During the on-stage interview, he was asked what he’d learned from the affair, which involved a row with a Twitter user on transfer deadline day. “You’ve got to pick your moments!” said Ferdinand.
“The problem is that sometimes you’re at home, you’ve lost a game, you’re sitting there, and you’re looking though your Twitter feed, and you’re really frustrated. You’ve lost the game, you’re playing rubbish... and you just see a few tweets that come in,” he said.
“’That’s funny, that one’s funny, he’s giving me a bit of stick, that’s funny, he’s giving me stick, he’s coming back on again! I’m gonna shut him down’. Invariably I get it right, and I shut him down and he gets retweeted and he has to open a new account because he gets destroyed.”
Ferdinand said that the fine and suspension has reminded him to be more careful on Twitter. “You’ve got to be mindful of what you say and when you say it. Normally I’ve been quite good at that,” he said.
Ferdinand said that his Twitter account has been “the biggest thing in my armoury” when it comes to scotching the “caricature” that he feels he’s been represented as in the media.
“Now when I speak to people on the street, they say to me: the feedback I get is ‘you’re a different type of person’,” he said, before addressing the issue of criticism from journalists.
“They paint that picture and you see a caricature of you evolve. And you sit there thinking ‘woah, you don’t know me’,” he said. “For you to be able to have this opportunity and platform on social media, that’s why I embraced it.”
Ferdinand admitted he has faced racist taunts and other abuse on Twitter, and said he’d welcome more efforts by social networks to crack down on the worst offenders.
“If Twitter, Facebook etc can find away of monitoring that, that’d be great. It’s going to be difficult, but it would be fantastic,” he said. “I say to people if you don’t have a thick skin, don’t go on there... you’ve just got to dust it off.”
He said he uses negativity on Twitter as “fuel” for his career, including answering critics, whether regular fans or celebrity sparring partners like Piers Morgan. “When you win the league, that is when I’m on Twitter and Facebook!” he said.
Ferdinand said that he believes Twitter has changed the way journalists perceive him too. “The ability to speak and interact all the time and engage with people: it just shows a realer side of you, and they get to understand you,” he said.
“It can be a hard place to be at times, if you’re losing and not playing well. That’s when the venom starts coming out... The problem with social media is if you’re impulsive, don’t go on there. You’ve got to be able to control yourself.”

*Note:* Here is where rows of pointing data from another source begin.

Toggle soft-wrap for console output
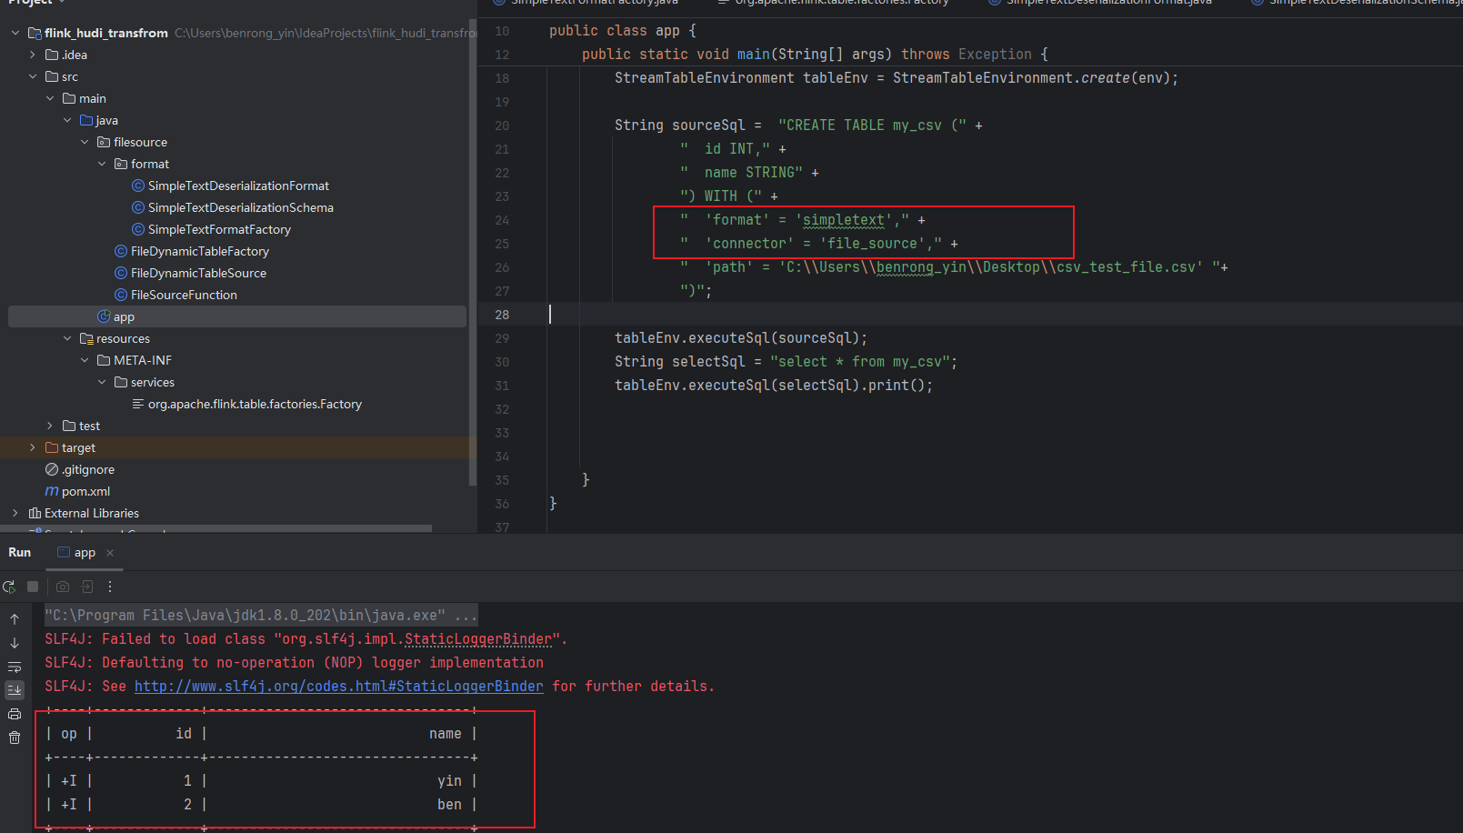 click(x=15, y=667)
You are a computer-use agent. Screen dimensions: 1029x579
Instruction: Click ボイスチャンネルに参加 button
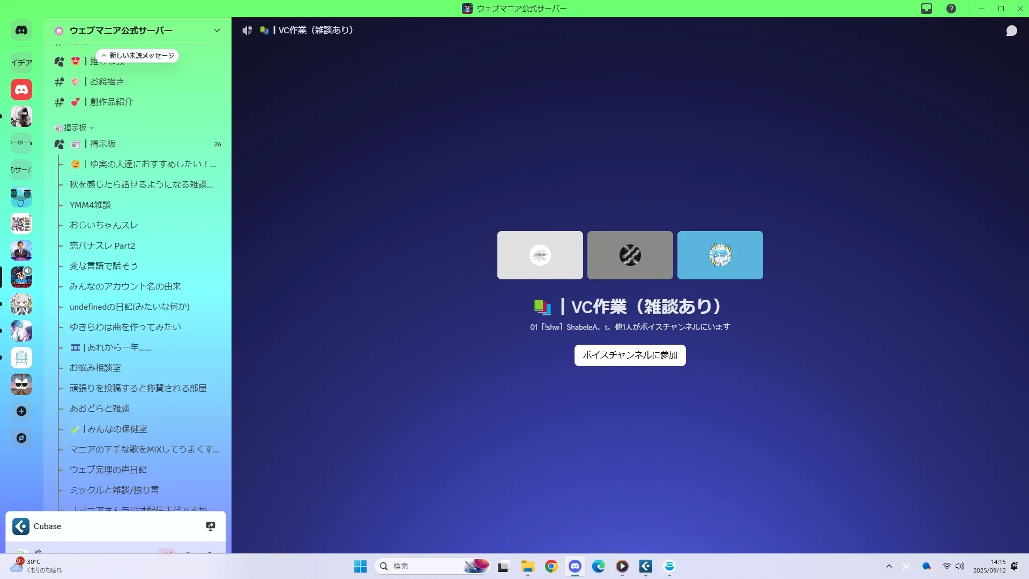tap(630, 355)
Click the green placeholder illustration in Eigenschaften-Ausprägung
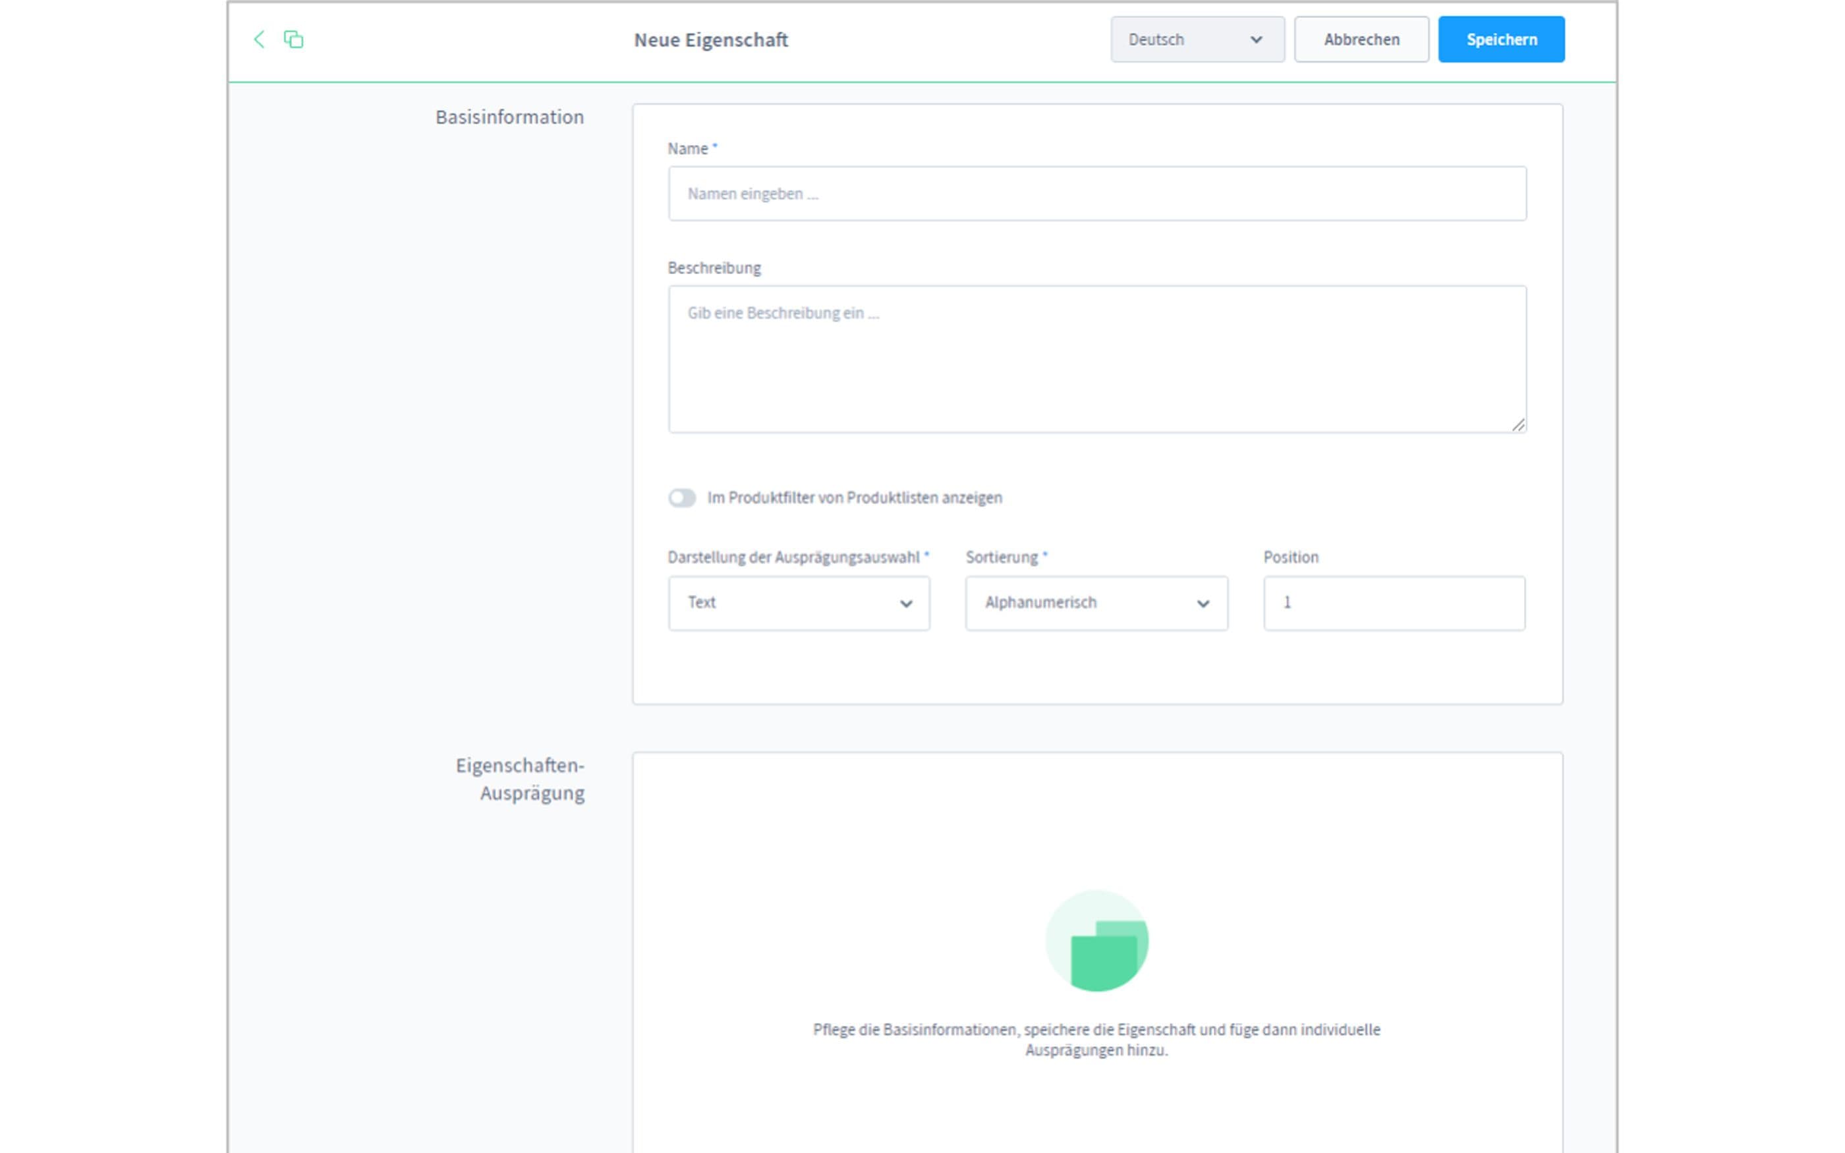 [1098, 942]
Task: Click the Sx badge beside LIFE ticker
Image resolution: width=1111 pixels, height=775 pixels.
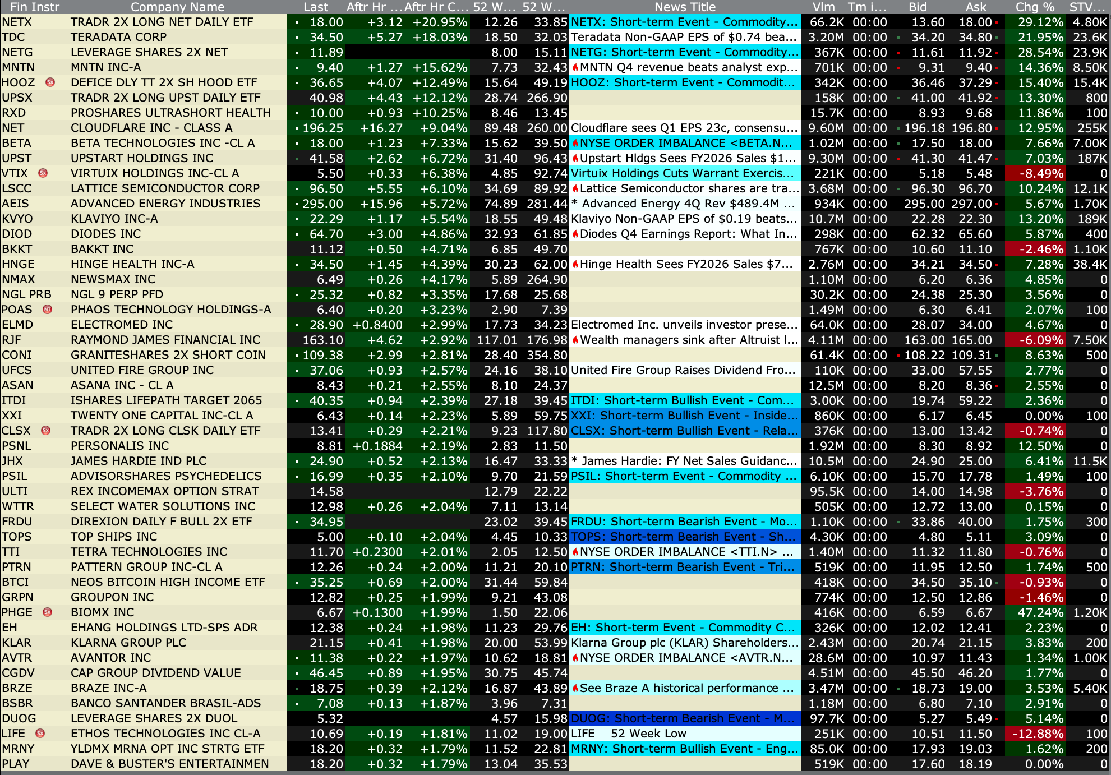Action: (40, 734)
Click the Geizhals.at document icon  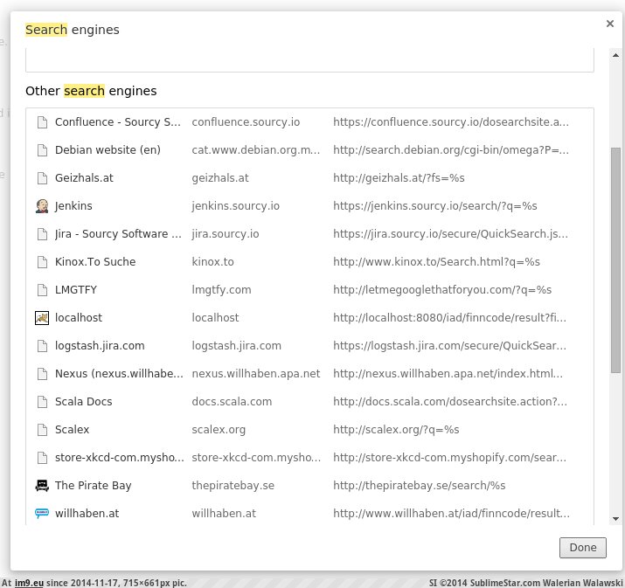[42, 178]
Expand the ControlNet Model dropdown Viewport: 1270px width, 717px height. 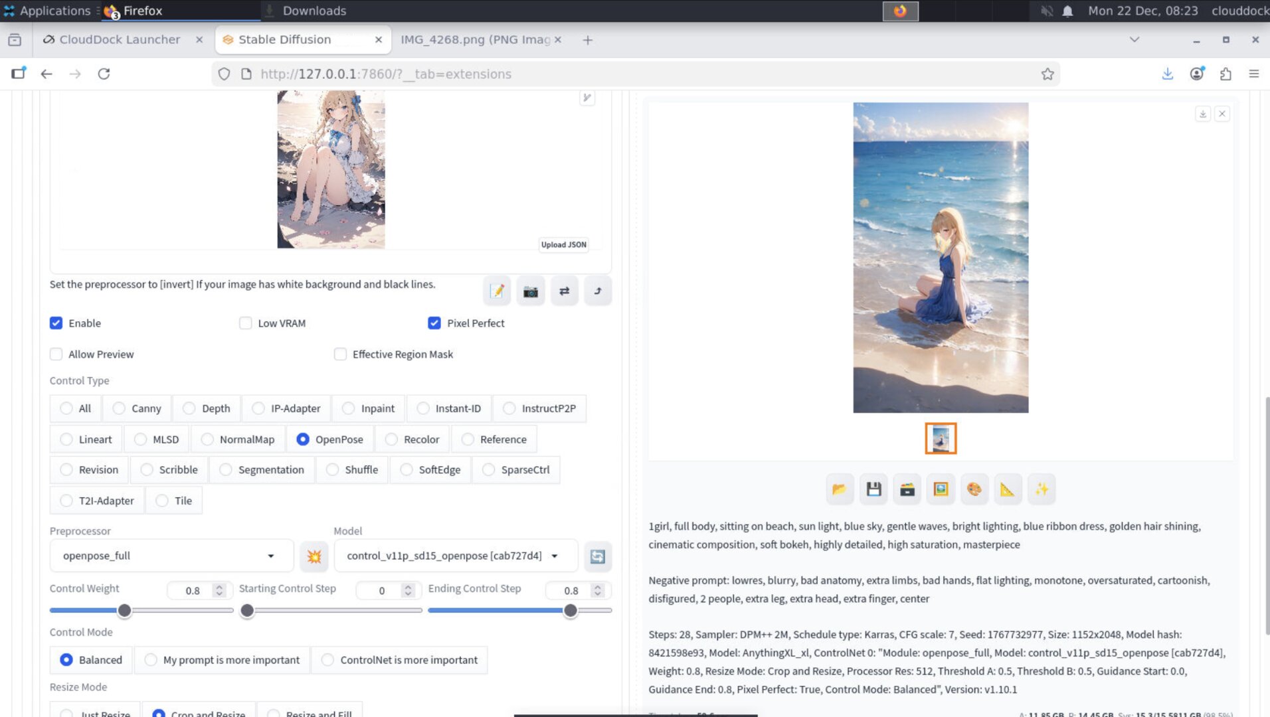click(x=455, y=556)
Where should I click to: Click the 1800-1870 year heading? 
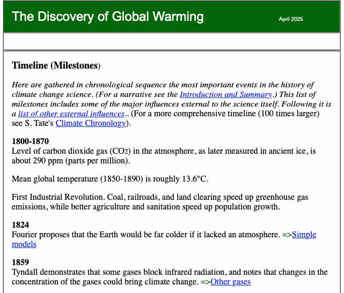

Ferdinand talked about the digital version of his magazine #5, which has won plaudits as an app. “That has really set me a platform to be able to think to the next phase of my life after football,” he said. “By doing that, it’s opened me up to a lot of other things.”
He also said that Roy Keane had been a big influence on his career, from the moment when he was bawled out by Keane for not passing the ball forwards in an early training session.
“I thought ‘this guy is crazy! He’s nuts, how am I going to deal with this guy every day?” he said. “But I realised that you’ve got to take chances, and that’s how I ended up playing my career and not just playing the simple ball to Gary [Neville] or the guy who’s 10 yards away.”
Ferdinand said he’d like to get into management, although he admitted he sometimes wonders whether he’d fancy the pressure, based on watching his current boss at QPR, Harry Redknapp.
“I see the look on Harry’s face sometimes and think ‘I don’t need that!’ But I think I’d enjoy managing people. I’ve had three managers in the last two years: Ferguson, Moyes and Harry Redknapp. It’s been a great two years in terms of learning.”
Back on a technology, Ferdinand warned against too much reliance on statistics in football management: “You’ve got to have a good balance,” he said, praising intelligent use of data to improve areas like training routines, while saying stats shouldn’t drive everything.
“At the end of the day, can you get a ball from A to B?”